[Start of Provided text]

When Arsaces I overthrew the Seleucid governor of Parthia and made himself king in 247 B.C., he set into motion a number of events that would literally change the world, providing he could keep Antiochus III from reclaiming his lost territories, territories conquered in the days of Alexander the Great. The Seleucids as a whole were not a pleasant people and antagonized many of their conquered subjects in the few hundred years that they ruled the Middle East. More interested in breeding war elephants than horses, they influenced the likes of Pyrrhus of Macedonia and Hannibal, who both overestimated the effectiveness of battle elephants in Europe.

The Parthians never took an interest in elephants and instead focused on the one successful means of warfare that worked, the cavalry. Alexander the Great’s cavalry was the decisive factor in many of his battles against the Persians and their allies. And the Scythians, the great horsemen of the Steppes, were responsible for more than their fair share of Persian casualties. Mounted archers on swift horses originally stolen from the Medes, the Scythians and their related tribes were responsible for the deaths and defeats of Cyrus the Great, the founder of the Persian Empire, and King Darius, who learned the hard way what a frog, arrow and bird represented to King Idymanthrus of Scythia.

The Parthians also adopted the Scythian bow, a double curve weapon ideal for horseback. The original Persian bow was a single curved weapon that was used by footmen. The Persians themselves seemed to prefer using spears when mounted since it did not require as much skill to kill a lion.

[End of Provided text]

--- Exercise aim ---
Retype the Parthian history passage word for word, starting with the words "When Arsaces I" and ending after "elephants in Europe.".

[Start of Given material]

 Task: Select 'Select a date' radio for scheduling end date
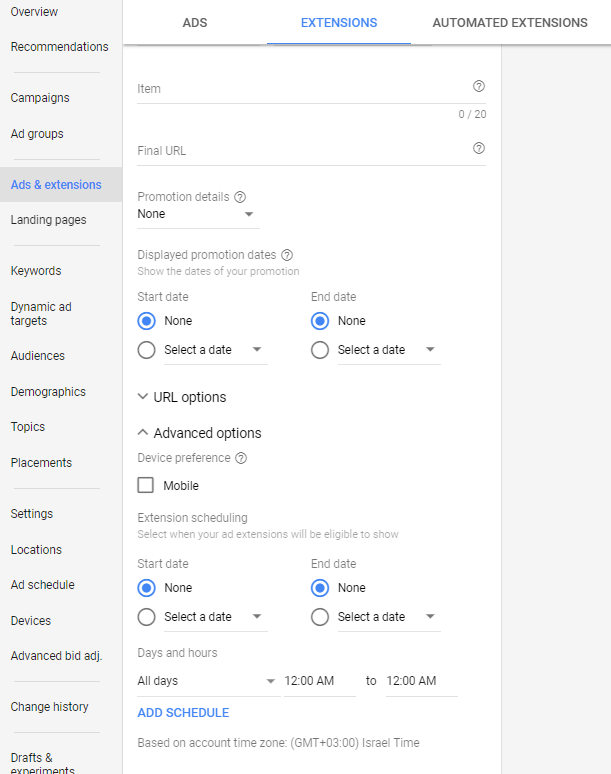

[End of Given material]

--- Exercise answer ---
When Arsaces I overthrew the Seleucid governor of Parthia and made himself king in 247 B.C., he set into motion a number of events that would literally change the world, providing he could keep Antiochus III from reclaiming his lost territories, territories conquered in the days of Alexander the Great. The Seleucids as a whole were not a pleasant people and antagonized many of their conquered subjects in the few hundred years that they ruled the Middle East. More interested in breeding war elephants than horses, they influenced the likes of Pyrrhus of Macedonia and Hannibal, who both overestimated the effectiveness of battle elephants in Europe.